Brief
Look for "computer" in each line of the entries, and return the matching lines.

Data in this exercise
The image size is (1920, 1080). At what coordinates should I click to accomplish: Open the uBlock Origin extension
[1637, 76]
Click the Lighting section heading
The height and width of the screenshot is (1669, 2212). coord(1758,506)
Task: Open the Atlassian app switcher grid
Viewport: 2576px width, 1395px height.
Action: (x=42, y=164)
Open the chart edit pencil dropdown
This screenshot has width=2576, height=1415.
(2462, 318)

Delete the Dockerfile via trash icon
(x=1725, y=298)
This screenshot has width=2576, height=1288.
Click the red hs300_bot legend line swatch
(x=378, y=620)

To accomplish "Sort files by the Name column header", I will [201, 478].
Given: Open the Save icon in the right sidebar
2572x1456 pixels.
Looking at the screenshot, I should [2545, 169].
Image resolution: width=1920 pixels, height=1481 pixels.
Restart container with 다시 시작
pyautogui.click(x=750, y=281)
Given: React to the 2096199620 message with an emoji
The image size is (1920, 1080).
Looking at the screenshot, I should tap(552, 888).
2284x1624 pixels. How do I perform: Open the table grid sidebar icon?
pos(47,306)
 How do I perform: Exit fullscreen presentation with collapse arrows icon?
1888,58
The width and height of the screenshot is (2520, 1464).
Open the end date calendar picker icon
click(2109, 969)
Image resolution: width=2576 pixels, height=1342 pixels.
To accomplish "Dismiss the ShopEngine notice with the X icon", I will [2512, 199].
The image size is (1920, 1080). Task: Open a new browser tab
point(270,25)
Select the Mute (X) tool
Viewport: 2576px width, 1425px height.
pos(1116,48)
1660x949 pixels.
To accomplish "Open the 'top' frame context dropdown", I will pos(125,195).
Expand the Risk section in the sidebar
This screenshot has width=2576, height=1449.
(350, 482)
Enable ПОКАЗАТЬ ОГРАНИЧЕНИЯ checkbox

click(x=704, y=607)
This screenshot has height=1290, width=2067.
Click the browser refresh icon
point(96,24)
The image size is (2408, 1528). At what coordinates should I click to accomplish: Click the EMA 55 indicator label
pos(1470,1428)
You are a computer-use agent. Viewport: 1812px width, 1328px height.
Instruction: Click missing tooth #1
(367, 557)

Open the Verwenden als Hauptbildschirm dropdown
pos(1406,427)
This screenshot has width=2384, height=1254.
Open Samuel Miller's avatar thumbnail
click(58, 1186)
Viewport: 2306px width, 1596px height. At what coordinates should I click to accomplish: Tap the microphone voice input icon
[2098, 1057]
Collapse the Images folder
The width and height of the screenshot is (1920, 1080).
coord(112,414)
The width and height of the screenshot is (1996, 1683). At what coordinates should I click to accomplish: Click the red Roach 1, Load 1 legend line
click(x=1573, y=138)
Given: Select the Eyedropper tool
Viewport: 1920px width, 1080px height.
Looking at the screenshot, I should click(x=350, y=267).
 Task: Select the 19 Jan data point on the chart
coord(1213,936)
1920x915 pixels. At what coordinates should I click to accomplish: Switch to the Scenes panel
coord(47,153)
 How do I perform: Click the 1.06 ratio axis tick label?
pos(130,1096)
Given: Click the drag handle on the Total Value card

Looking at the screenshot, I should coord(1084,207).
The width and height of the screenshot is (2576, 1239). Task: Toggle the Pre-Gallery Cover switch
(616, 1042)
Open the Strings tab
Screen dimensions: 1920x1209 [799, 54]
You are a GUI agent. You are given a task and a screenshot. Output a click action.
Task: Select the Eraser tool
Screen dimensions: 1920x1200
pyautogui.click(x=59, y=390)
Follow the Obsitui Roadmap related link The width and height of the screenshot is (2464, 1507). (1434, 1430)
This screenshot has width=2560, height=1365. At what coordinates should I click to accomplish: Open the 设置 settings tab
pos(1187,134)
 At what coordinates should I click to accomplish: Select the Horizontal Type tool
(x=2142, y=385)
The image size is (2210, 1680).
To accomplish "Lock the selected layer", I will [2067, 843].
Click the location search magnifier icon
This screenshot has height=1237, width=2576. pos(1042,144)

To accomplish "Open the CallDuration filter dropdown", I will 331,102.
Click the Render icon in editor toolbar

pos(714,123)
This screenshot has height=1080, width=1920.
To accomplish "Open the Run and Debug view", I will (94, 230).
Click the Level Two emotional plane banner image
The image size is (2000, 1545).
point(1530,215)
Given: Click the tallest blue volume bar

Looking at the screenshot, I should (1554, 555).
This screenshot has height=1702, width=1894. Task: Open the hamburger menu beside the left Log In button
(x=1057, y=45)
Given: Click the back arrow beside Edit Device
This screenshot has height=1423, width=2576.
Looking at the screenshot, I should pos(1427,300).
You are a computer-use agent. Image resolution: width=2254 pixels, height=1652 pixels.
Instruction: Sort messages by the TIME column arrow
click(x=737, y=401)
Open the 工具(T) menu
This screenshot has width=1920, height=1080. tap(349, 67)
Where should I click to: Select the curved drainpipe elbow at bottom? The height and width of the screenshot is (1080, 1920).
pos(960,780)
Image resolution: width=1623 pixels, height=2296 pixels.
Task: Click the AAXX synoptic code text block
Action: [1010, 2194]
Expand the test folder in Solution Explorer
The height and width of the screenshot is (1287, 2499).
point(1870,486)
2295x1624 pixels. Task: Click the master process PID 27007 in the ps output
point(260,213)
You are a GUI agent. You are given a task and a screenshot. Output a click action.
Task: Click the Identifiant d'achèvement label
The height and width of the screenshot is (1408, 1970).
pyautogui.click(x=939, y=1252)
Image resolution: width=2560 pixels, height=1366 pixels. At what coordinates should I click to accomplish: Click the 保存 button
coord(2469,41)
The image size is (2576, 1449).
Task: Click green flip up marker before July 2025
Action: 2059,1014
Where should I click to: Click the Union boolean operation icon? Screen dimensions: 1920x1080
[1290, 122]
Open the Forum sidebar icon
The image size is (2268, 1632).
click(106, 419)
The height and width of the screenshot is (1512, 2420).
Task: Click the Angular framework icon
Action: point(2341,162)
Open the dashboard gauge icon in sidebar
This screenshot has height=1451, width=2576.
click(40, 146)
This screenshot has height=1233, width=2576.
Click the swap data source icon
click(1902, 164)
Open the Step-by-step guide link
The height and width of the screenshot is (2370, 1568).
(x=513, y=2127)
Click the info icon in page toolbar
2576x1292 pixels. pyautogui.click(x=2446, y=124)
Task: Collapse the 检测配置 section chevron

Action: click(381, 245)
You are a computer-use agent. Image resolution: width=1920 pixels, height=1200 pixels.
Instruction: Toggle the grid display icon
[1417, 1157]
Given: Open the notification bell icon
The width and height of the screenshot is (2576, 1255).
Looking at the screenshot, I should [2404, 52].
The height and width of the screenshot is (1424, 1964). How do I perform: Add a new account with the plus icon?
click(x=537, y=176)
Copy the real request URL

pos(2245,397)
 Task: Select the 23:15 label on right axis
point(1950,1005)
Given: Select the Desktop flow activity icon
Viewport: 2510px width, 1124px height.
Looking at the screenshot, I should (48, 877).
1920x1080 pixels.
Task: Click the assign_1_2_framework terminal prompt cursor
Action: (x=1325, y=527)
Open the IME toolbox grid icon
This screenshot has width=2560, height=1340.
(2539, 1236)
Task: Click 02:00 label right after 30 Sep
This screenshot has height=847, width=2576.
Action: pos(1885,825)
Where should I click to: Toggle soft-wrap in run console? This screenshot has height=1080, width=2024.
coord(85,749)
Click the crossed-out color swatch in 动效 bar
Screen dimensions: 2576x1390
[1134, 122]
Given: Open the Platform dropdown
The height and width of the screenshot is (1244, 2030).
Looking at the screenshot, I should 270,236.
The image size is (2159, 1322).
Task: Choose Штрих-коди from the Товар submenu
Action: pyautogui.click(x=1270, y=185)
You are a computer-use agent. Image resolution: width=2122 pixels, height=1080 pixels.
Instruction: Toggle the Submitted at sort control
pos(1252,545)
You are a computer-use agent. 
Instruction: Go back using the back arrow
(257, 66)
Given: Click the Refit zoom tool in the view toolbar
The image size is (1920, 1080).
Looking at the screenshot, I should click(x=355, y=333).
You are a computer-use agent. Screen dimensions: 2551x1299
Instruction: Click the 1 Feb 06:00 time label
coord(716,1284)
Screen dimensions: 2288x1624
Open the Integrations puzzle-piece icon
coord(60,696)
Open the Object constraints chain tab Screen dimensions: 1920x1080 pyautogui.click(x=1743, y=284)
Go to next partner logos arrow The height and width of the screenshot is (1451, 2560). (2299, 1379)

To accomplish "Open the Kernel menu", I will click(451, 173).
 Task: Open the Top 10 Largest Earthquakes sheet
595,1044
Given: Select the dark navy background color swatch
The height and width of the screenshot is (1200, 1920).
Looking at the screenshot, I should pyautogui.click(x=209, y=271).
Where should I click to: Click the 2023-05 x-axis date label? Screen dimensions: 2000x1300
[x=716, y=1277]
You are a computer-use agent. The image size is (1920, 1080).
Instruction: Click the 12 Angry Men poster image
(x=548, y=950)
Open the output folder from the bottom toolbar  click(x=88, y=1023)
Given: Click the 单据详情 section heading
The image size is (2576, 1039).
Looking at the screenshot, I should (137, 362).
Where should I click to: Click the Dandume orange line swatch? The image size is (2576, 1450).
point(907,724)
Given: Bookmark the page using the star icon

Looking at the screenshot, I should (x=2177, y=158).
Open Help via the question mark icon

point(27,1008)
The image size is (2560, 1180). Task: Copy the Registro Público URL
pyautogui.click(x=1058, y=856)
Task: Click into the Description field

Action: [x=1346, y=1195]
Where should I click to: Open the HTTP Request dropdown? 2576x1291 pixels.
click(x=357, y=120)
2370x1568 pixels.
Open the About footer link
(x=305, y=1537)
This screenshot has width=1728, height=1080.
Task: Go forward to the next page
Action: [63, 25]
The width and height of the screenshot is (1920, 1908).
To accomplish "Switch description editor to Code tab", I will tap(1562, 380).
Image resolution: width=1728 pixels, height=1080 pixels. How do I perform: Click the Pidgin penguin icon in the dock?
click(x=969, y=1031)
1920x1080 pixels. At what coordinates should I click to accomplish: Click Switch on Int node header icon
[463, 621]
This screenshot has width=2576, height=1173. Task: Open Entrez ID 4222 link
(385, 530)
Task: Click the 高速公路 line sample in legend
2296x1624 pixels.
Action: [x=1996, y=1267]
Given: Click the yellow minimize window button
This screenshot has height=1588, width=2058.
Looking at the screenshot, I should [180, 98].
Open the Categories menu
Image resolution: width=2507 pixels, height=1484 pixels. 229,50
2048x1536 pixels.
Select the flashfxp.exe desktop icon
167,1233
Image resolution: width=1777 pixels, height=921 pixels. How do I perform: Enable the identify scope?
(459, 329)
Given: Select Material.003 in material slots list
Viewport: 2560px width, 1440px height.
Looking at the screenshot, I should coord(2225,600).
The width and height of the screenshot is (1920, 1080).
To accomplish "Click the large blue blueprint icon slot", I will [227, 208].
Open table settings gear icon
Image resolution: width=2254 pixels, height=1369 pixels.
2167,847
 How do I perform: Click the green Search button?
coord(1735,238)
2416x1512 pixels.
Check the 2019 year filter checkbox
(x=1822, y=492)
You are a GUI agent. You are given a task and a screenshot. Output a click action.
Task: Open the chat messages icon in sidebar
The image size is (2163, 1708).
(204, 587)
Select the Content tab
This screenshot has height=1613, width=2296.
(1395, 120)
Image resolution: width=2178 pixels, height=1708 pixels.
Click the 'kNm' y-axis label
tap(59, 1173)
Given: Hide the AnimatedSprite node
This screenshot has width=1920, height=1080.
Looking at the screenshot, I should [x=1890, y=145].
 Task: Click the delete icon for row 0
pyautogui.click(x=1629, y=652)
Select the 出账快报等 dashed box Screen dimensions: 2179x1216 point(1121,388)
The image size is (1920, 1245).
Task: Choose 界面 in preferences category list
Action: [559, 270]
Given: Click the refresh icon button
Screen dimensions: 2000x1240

Answer area
You are a computer-use agent. Viewport: 1812px width, 1328px height.
You are a computer-use agent. Image resolution: width=2254 pixels, height=1652 pixels.
You are a computer-use agent. Image resolution: width=1920 pixels, height=1200 pixels.
You are a computer-use agent. Image resolution: width=2122 pixels, height=1080 pixels.
You are a computer-use agent. 
You are a computer-use agent. Screen dimensions: 2551x1299
You are a computer-use agent. The image size is (1920, 1080).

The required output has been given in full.